The agent can read text in screenshots. At 1280px width and 72% JPEG quality, the model reliably reads note titles, sidebar items, and settings labels in the Obsidian UI. It sometimes struggles with very small text in dense settings panels, but for primary UI navigation it works well.

Frame interval is the biggest cost lever. At 1 FPS, each frame costs roughly 70 tokens. Over a 90-second session that is 90 frames or 6,300 image tokens. Increasing the frame interval to 2000ms (one frame every 2 seconds) halves that cost with minimal impact on guidance quality for most tasks.
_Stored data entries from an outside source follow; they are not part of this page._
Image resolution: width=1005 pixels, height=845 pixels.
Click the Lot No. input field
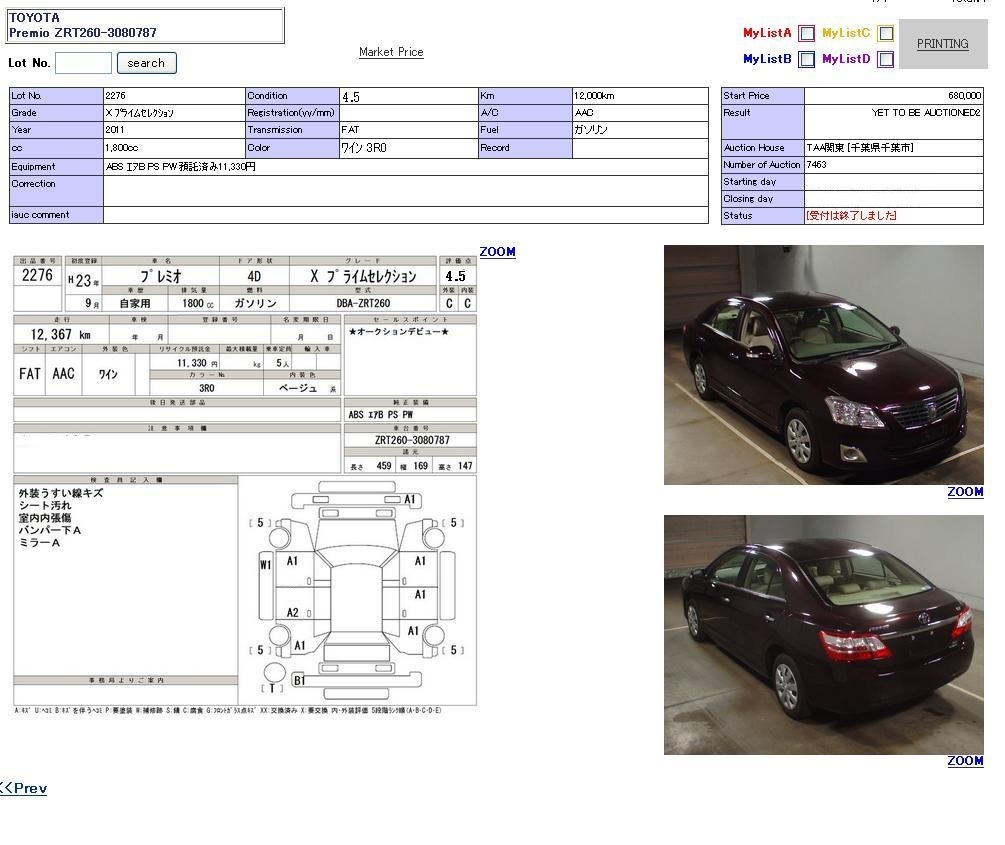coord(83,63)
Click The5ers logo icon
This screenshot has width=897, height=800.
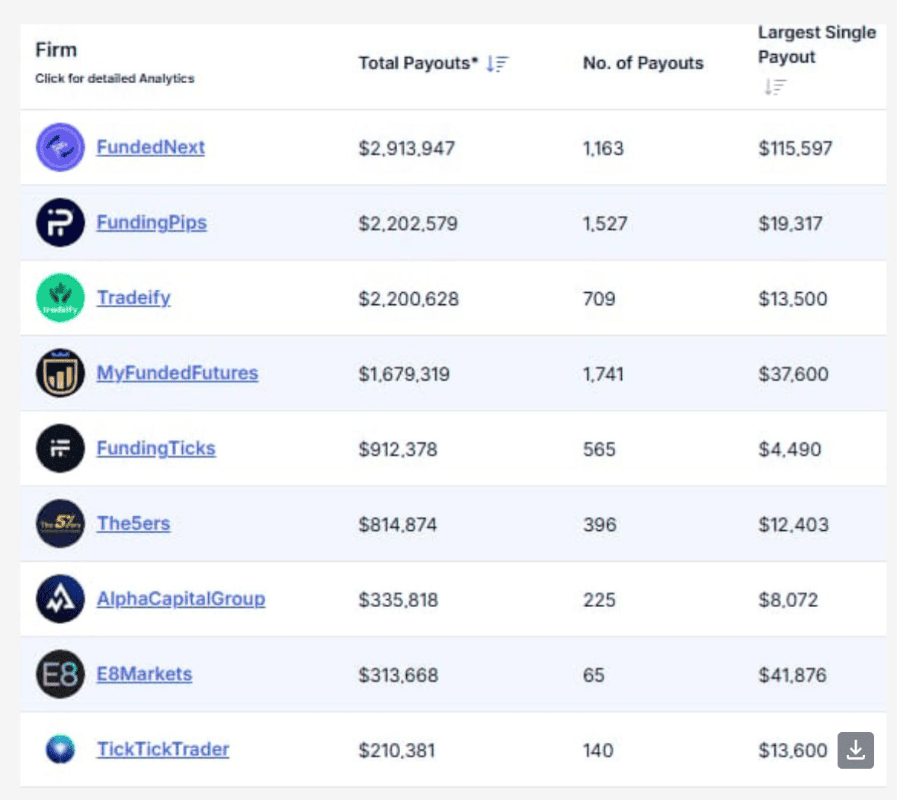point(61,524)
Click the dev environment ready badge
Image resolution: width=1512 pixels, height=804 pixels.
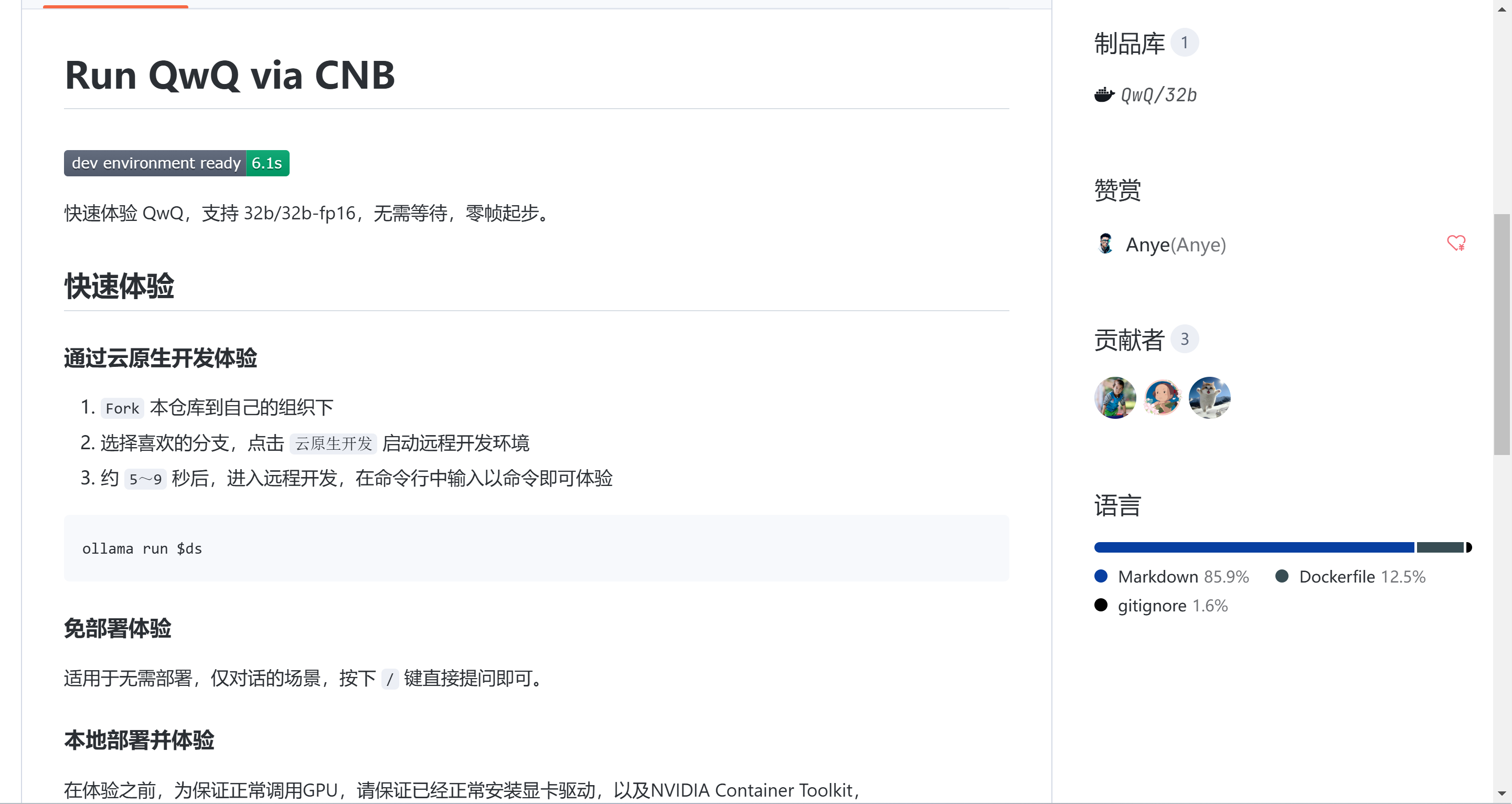(x=176, y=163)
I will dig into this trade-off later when working on optimization and improvements.

The server sends URL-safe base64. Pydantic’s JSON serialization of bytes fields uses Python’s base64.urlsafe_b64encode, which substitutes - for + and _ for /. The browser’s atob() only handles standard base64 and throws on these characters. The fix is a one-liner before decoding: const std = b64.replace(/-/g, '+').replace(/_/g, '/'); — This one caused silent failures — audio chunks arrived correctly but every single one failed to decode. There were no errors in the server logs; the only clue was in the browser console.

The Repository #

The code is available on this branch of the GitHub repository, with some files omitted for standard security practice (e.g. .env and everything in .venv/).